FACE CENTERED CUBIC STRUCTURE:
In this type of structure, the unit cell contains one atom at the center of each face in addition to the atoms at the corners as shown in the figure. In this it is noted that this type of structure dose not contain any atom at the center of atom and is obvious that each nit cell shares 14 atoms. The coordination number for this case is 12 and the nearest distance between the two atoms is a/√ 2
HEXAGONAL CLOSE PACKED STRUCTURE:
In this type of structure, the unit cell contains one atom at each corner on the hexagonal prism, one atom each at the center of the hexagonal faces and three more atoms within the body of the cell as shown in the figure. It is obvious that each unit cell shares 14 atoms and contains three atoms within it. It has a coordination number of 12 and nearest distance between two atoms is a/√2.
CRYSTALLOGRAPHIC PLANES AND DIRECTIONS
Introduction:
The layers of atoms or planes along which the atoms are arranged are known as atomic or crystallographic plane. As one becomes more and more interested in the study of the crystals, the need for the symbols to describe the orientation in space is of importance. Crystallographic planes and directions become evident. The Miller system of designating indices for crystallographic planes and directions is universally accepted for the purpose.
MILLER INDICES:
The orientation of a plane, in every crystal system, is described in terms of coordinates through which they pass along x-x axis, y-y axis and zz axis. This orientation of faces of a crystal and plane and direction of atom within that crystal is called “MILLER INDICES”.

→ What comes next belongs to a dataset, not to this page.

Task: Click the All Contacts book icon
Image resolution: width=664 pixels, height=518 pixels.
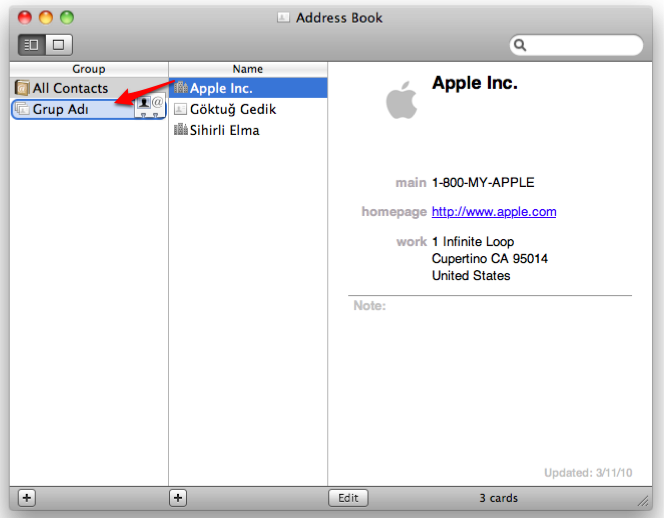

Identification of the miller Indices:
Millers suggested that it is more useful to describe the orientation of a plane by the reciprocals of its numerical parameters rather than by its linear parameters. These reciprocals when approximately converted into whole numbers, it is known as Miller indices.
Procedure for finding Miller Indices:
In order to find out the Miller indices of an atom, one comer of the unit cell is assumed to be the origin of the coordinates then
-Find the intercepts on the three axis in multiples or fractions of unit distances on each axis from the origin.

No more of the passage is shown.